Chicago Tool Library Search Improvements: Part 2

Quick wins

September 2, 2025 | ~1600 words | 8 min read

In Part 1 we discussed the Chicago Tool Library’s Circulate app and some of the common problems with its search functionality. Now let’s start discussing solutions. The best way to start is by picking off some of the low hanging fruit. These solutions won’t be super quantitative, but the point is that they’re easy to implement and clearly improve the user experience.

Step 0: Collect data

I’m labeling this as Step 0 because it doesn’t solve any problems on its own, but it will be foundational for other solutions later on.

Circulate originally didn’t have any logging when users interacted with the website, which made it hard to analyze search performance. If you want to improve search results, you need to know what users are actually searching for.

When we decided to attempt to improve search, one of the first things we did was add logging to the app. We used a gem called ahoy (what a fun name!) to add logging for two types of interactions:

Searches: log the query, any filters applied, and number of results returned
Item views: log the item ID, the referring URL (which includes the search term if it came from the search page), and the search result index

Logging searches will allow us to see what users search for most frequently, and the logging views will help us piece together which queries are returning relevant results and which ones are not. Now that we’re armed with data, we’ll be able to focus and evaluate our efforts to make sure we’re solving problems that users are actually facing.

Quick Win 1: Queries with zero results

This one immediately follows from Step 0. Now that we’re logging search events, we can create a report to identify which search queries are returning zero results. Most of those search queries fall into one of two cases:

Case 1: There really are no tools in the library that are relevant to the query. One of the most common examples is “drum sander”. The tool library doesn’t have one. In this case, returning zero results is the correct behavior. There’s nothing super actionable for us here, but it can still be useful data to provide to the organization—it might help identify gaps in the inventory that we weren’t aware of.

Case 2: There is a relevant tool but it wasn’t retrieved. This case is much more actionable. Our current search actually has pretty good recall, so it’s uncommon that we fail to retrieve a relevant tool. However, our current search implementation (pg_search) struggles with typos. It’s common for a misspelled query to return zero results—see the “wheel barrel” example from Part 1.

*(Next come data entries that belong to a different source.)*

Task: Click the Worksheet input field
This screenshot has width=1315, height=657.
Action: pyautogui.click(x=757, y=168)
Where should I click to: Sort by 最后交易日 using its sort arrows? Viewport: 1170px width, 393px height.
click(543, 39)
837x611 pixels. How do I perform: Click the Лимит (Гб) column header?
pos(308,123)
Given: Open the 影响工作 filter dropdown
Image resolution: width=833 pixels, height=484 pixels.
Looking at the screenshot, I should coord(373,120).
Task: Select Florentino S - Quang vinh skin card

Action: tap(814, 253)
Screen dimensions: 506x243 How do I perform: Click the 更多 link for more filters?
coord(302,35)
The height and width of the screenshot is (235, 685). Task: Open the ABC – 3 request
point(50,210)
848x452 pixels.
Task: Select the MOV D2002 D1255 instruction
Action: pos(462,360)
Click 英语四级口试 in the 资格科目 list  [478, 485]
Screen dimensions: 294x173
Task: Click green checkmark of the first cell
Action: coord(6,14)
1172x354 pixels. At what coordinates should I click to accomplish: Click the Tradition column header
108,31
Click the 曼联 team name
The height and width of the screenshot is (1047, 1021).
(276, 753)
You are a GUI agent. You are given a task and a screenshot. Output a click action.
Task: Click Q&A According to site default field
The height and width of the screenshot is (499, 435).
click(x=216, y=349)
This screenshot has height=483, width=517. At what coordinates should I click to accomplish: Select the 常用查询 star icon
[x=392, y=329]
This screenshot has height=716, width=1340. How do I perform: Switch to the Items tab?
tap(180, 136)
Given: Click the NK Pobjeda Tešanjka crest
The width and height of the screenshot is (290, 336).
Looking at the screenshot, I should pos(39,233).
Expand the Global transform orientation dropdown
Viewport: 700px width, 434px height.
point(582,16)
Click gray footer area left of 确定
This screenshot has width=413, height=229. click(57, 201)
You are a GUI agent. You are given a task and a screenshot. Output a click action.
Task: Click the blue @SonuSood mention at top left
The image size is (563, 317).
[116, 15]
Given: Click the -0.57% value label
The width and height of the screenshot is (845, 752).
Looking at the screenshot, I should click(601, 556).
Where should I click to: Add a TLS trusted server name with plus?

The good news is the typo issue is easy to (partially) address. In our database, we have a field where we store “other names” for items, which we frequently use to store synonyms or common typos. To handle an individual typo, we just need to add, for example, “wheel barrel” in the list of other names for all of the wheelbarrows in the inventory. That’s not a very robust solution—it doesn’t scale well to other search terms and it doesn’t defend against other variations of the same term (e.g., “wheeel barrell”)—but it’s easy to implement for the most common typos¹.

It’s worth noting that there’s a long list of low-volume zero-result queries, but we’re not too worried about that long tail, at least not when looking for quick wins.

Quick Win 2: Search by number

This could be grouped with the “zero search results” category, but it required some backend code changes to fix so I’m splitting it out separately.

Each tool in the library is assigned an identifier like B-1234. Users can type that number into the search box in the Circulate app to pull up that tool (there are even physical signs in the library telling users about that functionality). But at the time, that only worked if you searched for only the number—that is, you’d have to search for 1234. If you included the letter and searched for B-1234 you would get zero results (and you’d probably be frustrated).

We saw occasional searches in the logs for tool numbers including the letter, so this seemed like a small problem worth fixing. We made a small backend change and now you can get the same result by searching for any of B-1234, B1234, or 1234. (The change was small enough that I was able to write all of the Ruby code myself for this one 😅.)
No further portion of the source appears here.